Economics: Ireland’s seasonally-adjusted trade surplus likely to have fall back again in March

The domestic economic focus on Wednesday turns to the external trade figures for March, which will be released by the Central Statistics Office later this morning. There was a fall in the seasonally-adjusted surplus in February from the record-high posted in the opening month of the year.

The surplus dropped back to €3,988m, down €1,560m from the revised positive balance of €5,548m (€5,511m) seen in January. Seasonally-adjusted exports were down 11.8% in the month at €10,922m, while imports recorded an increase of 1.4% to €6,934m.

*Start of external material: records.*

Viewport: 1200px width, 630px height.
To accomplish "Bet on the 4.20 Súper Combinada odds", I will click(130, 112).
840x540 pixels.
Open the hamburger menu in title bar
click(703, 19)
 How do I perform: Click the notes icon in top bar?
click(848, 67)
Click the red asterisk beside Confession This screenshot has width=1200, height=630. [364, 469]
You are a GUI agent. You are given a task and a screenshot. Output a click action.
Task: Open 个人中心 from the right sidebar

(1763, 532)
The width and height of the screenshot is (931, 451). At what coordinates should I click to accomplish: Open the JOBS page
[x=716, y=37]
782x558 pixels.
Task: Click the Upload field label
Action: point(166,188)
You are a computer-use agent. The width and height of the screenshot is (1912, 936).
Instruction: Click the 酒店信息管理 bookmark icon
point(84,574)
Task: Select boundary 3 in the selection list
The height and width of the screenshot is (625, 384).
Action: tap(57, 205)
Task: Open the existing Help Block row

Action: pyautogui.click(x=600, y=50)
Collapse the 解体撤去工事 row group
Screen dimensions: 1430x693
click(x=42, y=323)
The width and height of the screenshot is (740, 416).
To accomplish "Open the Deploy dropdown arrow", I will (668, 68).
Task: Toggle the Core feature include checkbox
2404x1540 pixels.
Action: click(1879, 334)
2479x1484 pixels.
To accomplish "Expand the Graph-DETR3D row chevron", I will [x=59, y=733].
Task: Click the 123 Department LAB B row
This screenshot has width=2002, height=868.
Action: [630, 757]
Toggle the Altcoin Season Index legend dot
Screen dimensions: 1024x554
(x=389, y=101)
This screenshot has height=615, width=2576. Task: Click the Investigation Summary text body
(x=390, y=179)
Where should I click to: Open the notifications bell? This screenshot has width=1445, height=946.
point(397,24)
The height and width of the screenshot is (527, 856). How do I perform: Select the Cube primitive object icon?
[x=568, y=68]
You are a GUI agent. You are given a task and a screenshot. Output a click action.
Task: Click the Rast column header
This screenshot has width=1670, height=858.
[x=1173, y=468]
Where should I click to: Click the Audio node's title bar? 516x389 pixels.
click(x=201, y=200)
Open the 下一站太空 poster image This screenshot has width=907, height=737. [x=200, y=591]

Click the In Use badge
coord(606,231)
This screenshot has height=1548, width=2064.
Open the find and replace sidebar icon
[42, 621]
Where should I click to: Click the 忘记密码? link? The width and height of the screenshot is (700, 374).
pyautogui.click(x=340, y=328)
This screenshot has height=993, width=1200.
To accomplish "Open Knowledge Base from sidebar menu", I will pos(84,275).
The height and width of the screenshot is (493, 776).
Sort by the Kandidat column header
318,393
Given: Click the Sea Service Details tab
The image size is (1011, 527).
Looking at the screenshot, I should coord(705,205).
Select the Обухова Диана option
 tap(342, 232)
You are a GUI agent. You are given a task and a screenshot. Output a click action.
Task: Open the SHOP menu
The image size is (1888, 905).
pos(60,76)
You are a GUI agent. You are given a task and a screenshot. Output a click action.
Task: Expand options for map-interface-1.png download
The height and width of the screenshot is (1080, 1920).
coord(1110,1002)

Meanwhile, on an unadjusted basis there was a surplus of €3,946m in February, €79m above the surplus of €3,867m posted in the second month of 2017. The unadjusted value of exports in February was €10,314m, €115m (1.1%) up on February 2017.

Exports of Medical and pharmaceutical products increased by €565m (18.2%) to €3,656m and Organic chemicals rose by €126m (7.9%) in the year to €1,712m. However, exports of Electrical machinery, apparatus and appliances fell by €343m (-47.0%) to €385m.

The trade outlook going forward remains clouded in uncertainty due to “Brexit”, but we are still anticipating another solid performance this year, with a surplus of around €45bn now forecast.

As regards March, the poor weather conditions in the month are likely to have hampered trade, and we are looking for the seasonally-adjusted merchandise trade surplus to have fallen back to around €3,700m.